LeetCode889. Construct Binary Tree from Preorder and Postorder Traversal（二叉树 / 思维）

Medium
Accepted：12,148
Submissions：20,848

Return any binary tree that matches the given preorder and postorder traversals.

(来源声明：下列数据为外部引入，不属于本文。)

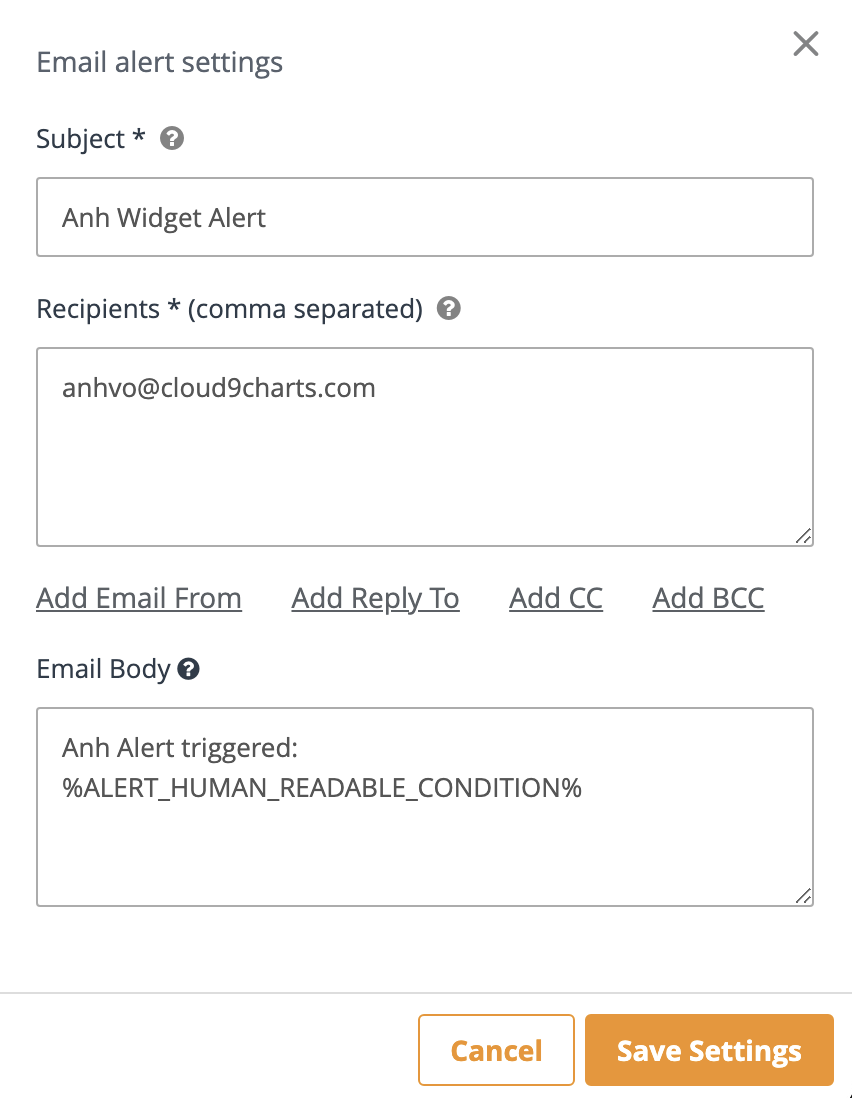Click the Add Email From link
The image size is (852, 1098).
pos(139,599)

Values in the traversals pre and post are distinct positive integers.

Example 1:

Input: pre = [1,2,4,5,3,6,7], post = [4,5,2,6,7,3,1]
Output: [1,2,3,4,5,6,7]

Note:

1 <= pre.length == post.length <= 30
pre[] and post[] are both permutations of 1, 2, ..., pre.length.
It is guaranteed an answer exists. If there exists multiple answers, you can return any of them.

链接

https://leetcode.com/problems/construct-binary-tree-from-preorder-and-postorder-traversal

题意

给定一个二叉树的前序遍历和后序遍历，构造这棵二叉树，答案不唯一，输出一个即可。

题解

之前我们在LeetCode105. Construct Binary Tree from Preorder and Inorder Traversal（二叉树 / 思维）讲了如何通过前序遍历和中序遍历唯一确定一棵二叉树，实际上前序遍历和后序遍历的做法是类似的，都是首先找根节点然后确定左右子树最后递归处理。

pre = [1,2,4,5,3,6,7]
post = [4,5,2,6,7,3,1]

[1] 2 4 5 3 6 7 // 1为根节点
4 5 2 6 7 3 [1]

[1] [2] 4 5 3 6 7 // 2为根节点，找到2在后序遍历中的位置
4 5 [2] 6 7 3 [1] // 其中[4, 5, 2]就是1的左子树，[6, 7, 3]为1的右子树

然后对左右子树[2, 4, 5] & [4, 5, 2] [3, 6, 7] & [6, 7, 3]做递归处理

实际上就是对于先序遍历我们第一个结点为根结点root，然后我们把根结点右边的第一个结点rootLeft作为它左子树的根结点，确定rootLeft在后续遍历中的位置，就可以确定左右子树了。

当然平均时间复杂度依然是$O(n^2)$。

代码

Runtime: 16 ms, faster than 85.47% of C++ online submissions for Construct Binary Tree from Preorder and Postorder Traversal.
Memory Usage: 14.7 MB, less than 24.14% of C++ online submissions for Construct Binary Tree from Preorder and Postorder Traversal.

class Solution {
public:
    TreeNode* constructFromPrePost(vector<int>& pre, vector<int>& post) {
        int n = pre.size();
        return solve(pre, post, 0, 0, n);
    }

private:
    TreeNode* solve(vector<int>& pre, vector<int>& post, int preStart, int postStart, int size)
    {
        if (size <= 0)
            return NULL;
        if (size == 1) // 注意一个结点的情况
        {
            TreeNode* bt = new TreeNode(pre[preStart]);
            bt->left == NULL;
            bt->right == NULL;
            return bt;
        }
        TreeNode* bt = new TreeNode(pre[preStart]);
        int root = pre[preStart+1], pos = 0; // pos代表根节点在后序遍历中位置，默认为0
        for (int i = postStart; i < postStart + size; ++i)
        {
            if (post[i] == root)
            {
                pos = i;
                break;
            }
        }
        pos = (pos == 0) ? pos : pos - postStart; // 之前是从postStart的所以要减去
        bt->left = solve(pre, post, preStart + 1, postStart, pos + 1);
        bt->right = solve(pre, post, preStart + pos + 2, postStart + pos + 1,  size - pos - 2);
        return bt;
    }
};

因为我们每次都是找根结点的右一结点的位置，所以要考虑只有一个结点的情况。

The end.
2019年3月14日星期四